Notice: The reproducibility variables underlying each score are classified using an automated LLM-based pipeline, validated against a manually labeled dataset. LLM-based classification introduces uncertainty and potential bias; scores should be interpreted as estimates. Full accuracy metrics and methodology are described in Coakley et alK. L. Coakley, T. Snelleman, H. Hoos, and O. E. Gundersen, "The embrace of open science: An analysis of a decade of AI research and 56 800 conference papers," Under Review, 2026..

========

**Task brief**
Retype the reproducibility notice above in full, changing nothing. These lines have nothing to do with the reproducibility notice.

**Data below**
========

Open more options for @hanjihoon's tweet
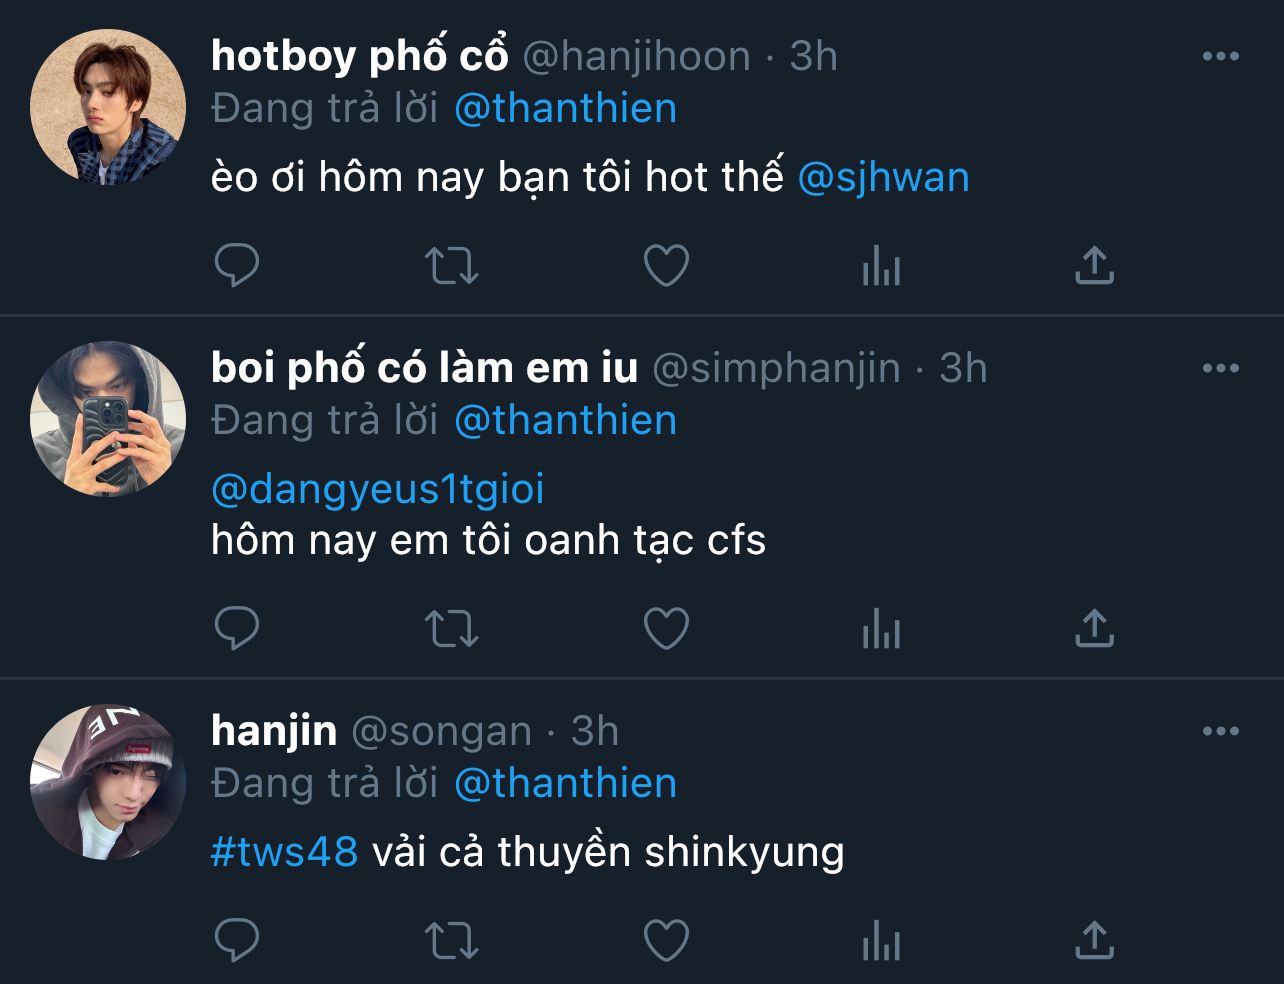 1220,56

========

**Exercise result**
Notice: The reproducibility variables underlying each score are classified using an automated LLM-based pipeline, validated against a manually labeled dataset. LLM-based classification introduces uncertainty and potential bias; scores should be interpreted as estimates. Full accuracy metrics and methodology are described in Coakley et alK. L. Coakley, T. Snelleman, H. Hoos, and O. E. Gundersen, "The embrace of open science: An analysis of a decade of AI research and 56 800 conference papers," Under Review, 2026..